Task statement
Below are records with pictures. Transcribe exactly, and only, the lines from the line with "Skip this wizard and configure SSO manually" to the line with "You are a computer-use agent. 173x117 pixels.", both ends included, but not the pictures.

Data for this exercise
====================
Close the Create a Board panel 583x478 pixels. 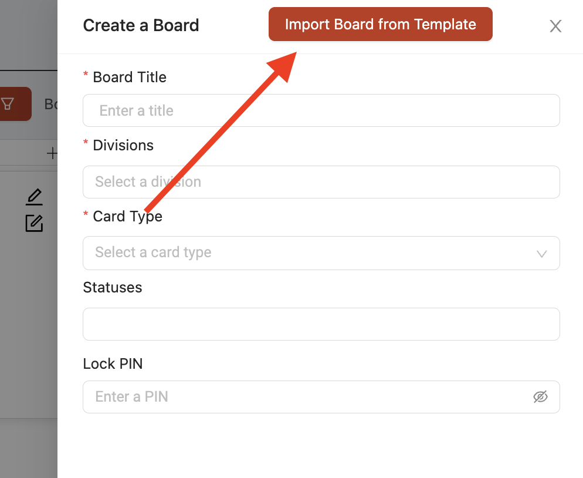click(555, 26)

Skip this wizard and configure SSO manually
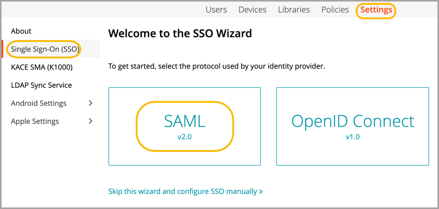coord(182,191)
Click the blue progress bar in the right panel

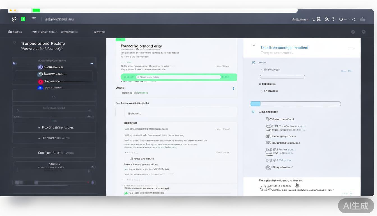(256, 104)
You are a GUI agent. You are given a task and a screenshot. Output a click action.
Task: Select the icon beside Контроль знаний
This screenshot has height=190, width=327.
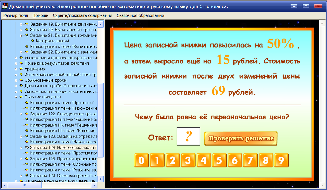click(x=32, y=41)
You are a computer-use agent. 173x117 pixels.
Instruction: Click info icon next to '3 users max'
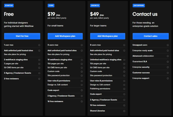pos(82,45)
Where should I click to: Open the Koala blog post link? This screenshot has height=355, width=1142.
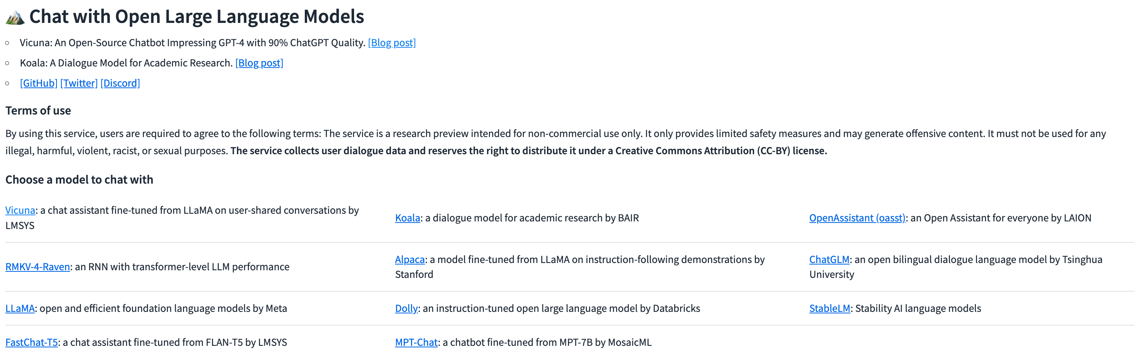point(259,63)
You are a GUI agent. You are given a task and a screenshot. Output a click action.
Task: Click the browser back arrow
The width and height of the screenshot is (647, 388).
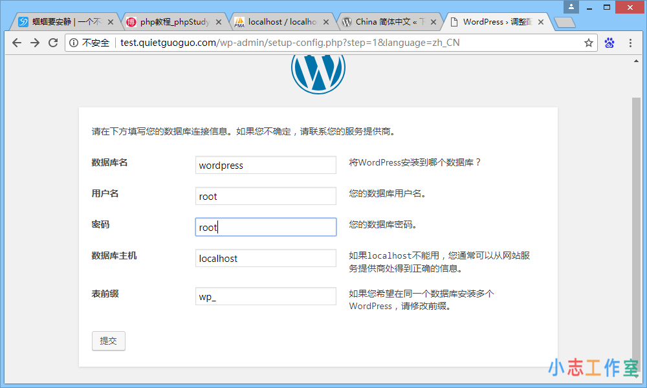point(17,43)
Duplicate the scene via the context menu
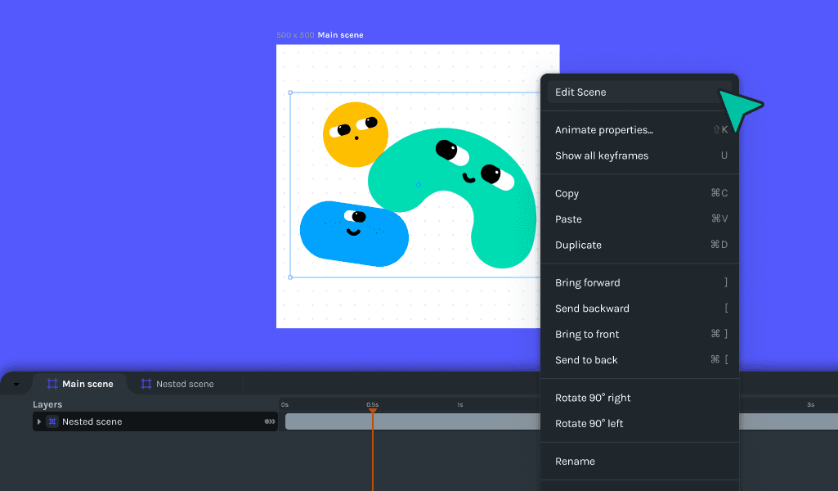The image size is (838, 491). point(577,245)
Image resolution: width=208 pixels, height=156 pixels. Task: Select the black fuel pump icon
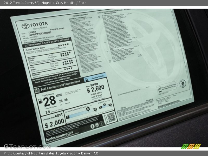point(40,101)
====================
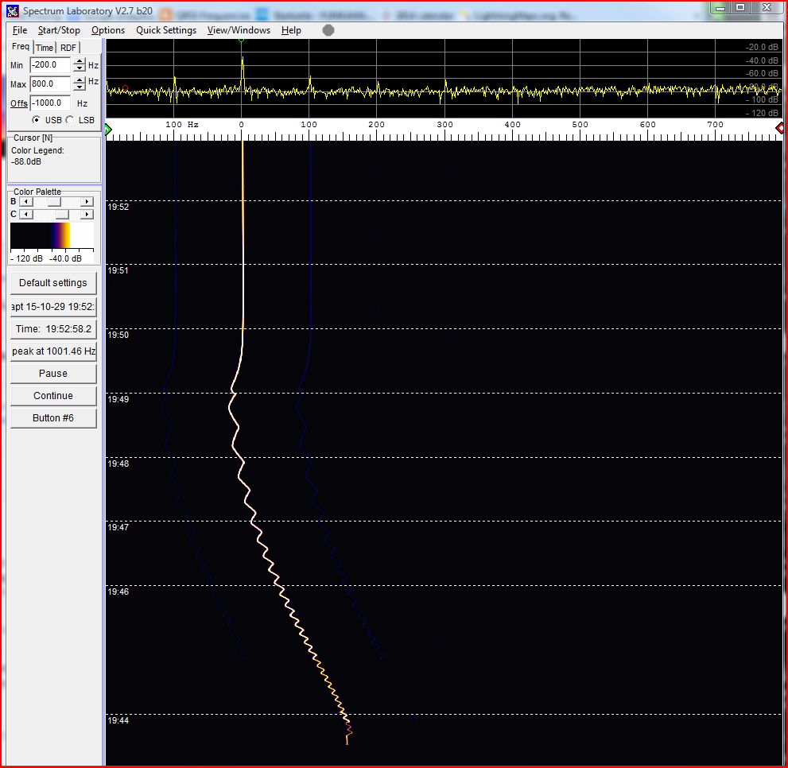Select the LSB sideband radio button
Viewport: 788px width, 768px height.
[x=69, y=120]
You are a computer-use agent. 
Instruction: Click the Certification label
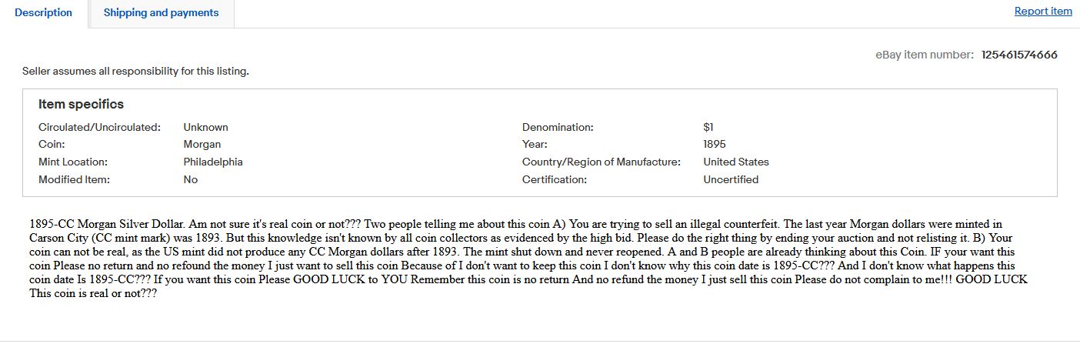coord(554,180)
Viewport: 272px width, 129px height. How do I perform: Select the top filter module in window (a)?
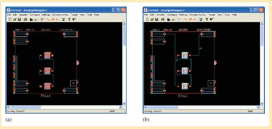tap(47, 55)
====================
Response for this exercise
Skip this wizard and configure SSO manually
coord(182,191)
Click the blue progress bar in the right panel

(256, 104)
You are a GUI agent. You are given a task and a screenshot. Output a click action.
Task: Select the icon beside Контроль знаний
This screenshot has height=190, width=327.
click(x=32, y=41)
You are a computer-use agent. 173x117 pixels.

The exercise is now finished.